The 36 Rafales that the Narendra Modi regime is obtaining for the Indian Air Force are, collectively, the white elephant whose costs will sink India’s military power because there’ll be no monies left over after the full program costs (with steeply rising value of the euro) of US$30-$40 billion are borne by the luckless Indian taxpayer, to fund any other major military procurement for the next decade or so.
The Modi PMO is readying the cabinet note for approval of this buy by the Cabinet Committee on Security (CCS), which is a formality. With nobody of political weight among his colleagues to question the PM’s choice, CCS’ OK is a foregone conclusion. This is generally what happens anyway when a military hardware selection process gets to this stage. There’s no instance, as far as I can recall, where CCS has come up with a nyet.
This reduction of CCS to a rubber stamp is an attribute of the Westminister model of government the Constituent Assembly chose without pondering the practical consequences for the country and which the ex-colonial power, Britain, incidentally, long ago trashed as inappropriate for a time when there’s lots more and revealing information available to any concerned legislators for the asking to enable informed decisionmaking.
In the IAF’s medium multi-role combat aircraft (MMRCA) sweepstakes, the Rafale was shortlisted along with the Eurofighter — Typhoon, and
won the race not for any technological or operational edge it provided, but because the French have been more diligent in nursing and nurturing a “support system” over the years that seamlessly servicing strategically placed personnel in the military procurement loop and within the Indian political class, Indian armed services, and Ministry of Defence (MOD), so when it comes to pushing their wares, the French items invariably come out on tops. After all, we Indians are only human and who can resist bank accounts full of euros, employment of close relatives in French transnational corporations in Europe, and crowned by repeated trips to, where else, Paris — ooh la la?
India’s national interest, in the event, cannot compete with the inducements France can so effortlessly summon. So India is the usual Third World state ripe for Paris’ (and, generally, West’s) pickings, whatever the political dispensation in New Delhi.
The Eurofighter was finding it difficult to find traction even within its primary market — the four main countries forming the EADS consortium that produced it, the plane being dismissed by the cognoscenti as something “Germany doesn’t want, Britain can’t afford, and Spain and Italy neither want nor can afford!”.
And, mind you, this ‘Typhoon’ had virtues the Rafale doesn’t, especially in terms of its potential for future development as a weapons platform with its modular structure and engineering aspects (which, by the way, EADS has foresworn because of the financial unviability of a genuinely 5th generation fighter project).

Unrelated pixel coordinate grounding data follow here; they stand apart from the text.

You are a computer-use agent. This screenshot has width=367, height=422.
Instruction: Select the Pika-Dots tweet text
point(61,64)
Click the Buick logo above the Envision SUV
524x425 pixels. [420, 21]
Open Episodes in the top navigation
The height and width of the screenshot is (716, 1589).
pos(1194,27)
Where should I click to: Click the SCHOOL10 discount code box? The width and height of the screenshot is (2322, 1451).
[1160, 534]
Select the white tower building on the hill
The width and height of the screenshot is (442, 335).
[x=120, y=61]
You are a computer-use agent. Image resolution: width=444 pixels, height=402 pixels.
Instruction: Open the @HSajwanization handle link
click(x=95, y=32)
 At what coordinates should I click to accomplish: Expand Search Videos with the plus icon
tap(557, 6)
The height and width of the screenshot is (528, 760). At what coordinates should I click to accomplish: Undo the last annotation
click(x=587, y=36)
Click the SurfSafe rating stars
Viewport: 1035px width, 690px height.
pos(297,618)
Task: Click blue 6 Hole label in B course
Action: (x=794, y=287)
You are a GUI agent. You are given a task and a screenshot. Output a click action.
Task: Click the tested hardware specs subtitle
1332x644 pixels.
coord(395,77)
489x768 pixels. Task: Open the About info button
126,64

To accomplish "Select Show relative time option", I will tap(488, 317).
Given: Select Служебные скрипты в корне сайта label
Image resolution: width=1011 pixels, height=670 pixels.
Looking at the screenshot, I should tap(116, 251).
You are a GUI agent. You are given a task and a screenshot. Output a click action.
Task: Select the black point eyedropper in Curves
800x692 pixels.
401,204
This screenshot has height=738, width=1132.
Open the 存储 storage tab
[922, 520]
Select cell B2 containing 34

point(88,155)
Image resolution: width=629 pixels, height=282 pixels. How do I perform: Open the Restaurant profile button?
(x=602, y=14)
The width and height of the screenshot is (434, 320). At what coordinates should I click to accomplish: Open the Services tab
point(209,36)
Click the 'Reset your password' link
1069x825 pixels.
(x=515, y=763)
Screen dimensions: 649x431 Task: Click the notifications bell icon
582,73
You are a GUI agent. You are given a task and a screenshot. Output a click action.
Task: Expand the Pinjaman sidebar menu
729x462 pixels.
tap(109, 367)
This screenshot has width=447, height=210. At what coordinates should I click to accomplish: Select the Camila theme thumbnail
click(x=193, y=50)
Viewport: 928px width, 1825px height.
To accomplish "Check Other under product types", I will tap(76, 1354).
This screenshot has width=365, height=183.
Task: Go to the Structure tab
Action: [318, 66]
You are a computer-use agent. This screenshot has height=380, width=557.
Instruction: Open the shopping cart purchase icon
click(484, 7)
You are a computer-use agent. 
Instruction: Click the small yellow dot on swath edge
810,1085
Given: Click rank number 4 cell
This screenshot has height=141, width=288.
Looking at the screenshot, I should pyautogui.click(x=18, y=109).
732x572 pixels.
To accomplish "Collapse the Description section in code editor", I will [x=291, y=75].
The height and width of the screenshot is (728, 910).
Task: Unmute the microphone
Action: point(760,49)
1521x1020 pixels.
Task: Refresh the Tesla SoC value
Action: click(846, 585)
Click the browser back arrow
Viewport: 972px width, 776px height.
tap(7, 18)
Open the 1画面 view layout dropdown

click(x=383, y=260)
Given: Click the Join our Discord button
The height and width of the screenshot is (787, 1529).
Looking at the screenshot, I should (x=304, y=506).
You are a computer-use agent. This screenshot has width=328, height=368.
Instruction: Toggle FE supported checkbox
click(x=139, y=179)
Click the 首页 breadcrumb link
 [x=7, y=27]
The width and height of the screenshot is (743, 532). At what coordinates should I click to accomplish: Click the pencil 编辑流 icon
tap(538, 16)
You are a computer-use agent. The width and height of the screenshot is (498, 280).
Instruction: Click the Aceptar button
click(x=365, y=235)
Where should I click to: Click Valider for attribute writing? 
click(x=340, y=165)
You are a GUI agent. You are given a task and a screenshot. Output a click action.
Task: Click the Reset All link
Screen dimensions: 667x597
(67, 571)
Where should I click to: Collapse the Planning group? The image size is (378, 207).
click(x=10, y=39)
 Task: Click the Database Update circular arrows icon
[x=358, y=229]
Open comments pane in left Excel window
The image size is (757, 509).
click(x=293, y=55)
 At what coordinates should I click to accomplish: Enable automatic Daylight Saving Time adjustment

If the Eurofighter lost out because of minimal price differential (
and EADS’s lack in Delhi of the French-type “support system” owing to the more straight-laced dealings by Germany, the lead player), the more economical Russian Su-35 was summarily rejected for no good reason at all. Even as earlier the request for this aircraft by the Strategic Forces Command for manned delivery of nuclear weapons was also turned down. This even though the US Air Force as long ago as 2014 dubbed it the most serious challenger to its own fifth-gen JSF-35 Lightning-II. Regarding what the Su-35 can do consider the words of USAF pilots and aviation specialists, whose statements are reproduced from a 2014 story published in the ‘National Interest’ (
http://nationalinterest.org/feature/the-russian-bear-roars-the-sky-beware-the-deadly-su-35-11799):
With, as the story says, the Su-35 launching its weapons from “high supersonic speeds around Mach 1.5 at altitudes greater than 45,000 ft”, and the “F-35 primarily operating in the 30,000-ft range at speeds around Mach 0.9”, the Russian air-superiority fighter’s “major advantages are its combination of high altitude capability and blistering speed—which allow the fighter to impart the maximum possible amount of launch energy to its arsenal of long-range air-to-air missiles.” Or as an USAF officer put it, “The Su’s ability to go high and fast is a big concern, including for F-35”.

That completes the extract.